→ What the exercise asks
Reproduce nothing but the closing run of lines: the line with "Click the 병원" and each line that follows it to the end of the data.

[Stored items from a collection]
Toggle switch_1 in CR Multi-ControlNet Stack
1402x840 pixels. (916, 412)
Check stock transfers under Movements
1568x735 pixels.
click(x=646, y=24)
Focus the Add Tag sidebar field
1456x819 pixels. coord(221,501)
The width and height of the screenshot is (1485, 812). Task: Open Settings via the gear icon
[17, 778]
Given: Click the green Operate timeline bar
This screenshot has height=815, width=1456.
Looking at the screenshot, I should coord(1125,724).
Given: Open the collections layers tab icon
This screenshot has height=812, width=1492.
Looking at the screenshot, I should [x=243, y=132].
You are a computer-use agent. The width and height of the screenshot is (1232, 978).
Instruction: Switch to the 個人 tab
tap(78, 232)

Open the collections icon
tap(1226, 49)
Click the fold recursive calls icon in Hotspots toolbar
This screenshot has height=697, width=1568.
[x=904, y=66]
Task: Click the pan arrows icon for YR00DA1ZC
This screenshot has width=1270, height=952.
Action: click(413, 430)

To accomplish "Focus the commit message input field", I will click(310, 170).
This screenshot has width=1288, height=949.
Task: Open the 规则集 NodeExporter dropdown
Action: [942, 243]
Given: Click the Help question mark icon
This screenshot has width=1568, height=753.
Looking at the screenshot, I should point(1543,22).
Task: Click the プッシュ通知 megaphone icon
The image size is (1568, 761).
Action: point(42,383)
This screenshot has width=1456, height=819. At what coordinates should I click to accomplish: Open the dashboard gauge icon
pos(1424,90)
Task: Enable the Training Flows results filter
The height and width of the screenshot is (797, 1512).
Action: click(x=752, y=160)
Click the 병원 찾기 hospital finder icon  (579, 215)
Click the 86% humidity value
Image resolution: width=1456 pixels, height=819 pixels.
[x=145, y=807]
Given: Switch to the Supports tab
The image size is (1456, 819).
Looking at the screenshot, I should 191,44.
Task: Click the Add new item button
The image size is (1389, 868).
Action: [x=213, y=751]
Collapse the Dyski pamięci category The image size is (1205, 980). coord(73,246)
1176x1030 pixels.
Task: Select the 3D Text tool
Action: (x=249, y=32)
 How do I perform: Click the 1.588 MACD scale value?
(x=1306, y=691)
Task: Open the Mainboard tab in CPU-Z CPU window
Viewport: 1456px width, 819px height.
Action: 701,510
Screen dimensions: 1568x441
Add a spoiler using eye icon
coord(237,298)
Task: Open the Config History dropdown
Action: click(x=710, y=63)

→ Task solution
Click the 병원 찾기 hospital finder icon  (579, 215)
Click the 86% humidity value
Image resolution: width=1456 pixels, height=819 pixels.
[x=145, y=807]
Given: Switch to the Supports tab
The image size is (1456, 819).
Looking at the screenshot, I should 191,44.
Task: Click the Add new item button
The image size is (1389, 868).
Action: [x=213, y=751]
Collapse the Dyski pamięci category The image size is (1205, 980). coord(73,246)
1176x1030 pixels.
Task: Select the 3D Text tool
Action: (x=249, y=32)
 How do I perform: Click the 1.588 MACD scale value?
(x=1306, y=691)
Task: Open the Mainboard tab in CPU-Z CPU window
Viewport: 1456px width, 819px height.
Action: 701,510
Screen dimensions: 1568x441
Add a spoiler using eye icon
coord(237,298)
Task: Open the Config History dropdown
Action: click(x=710, y=63)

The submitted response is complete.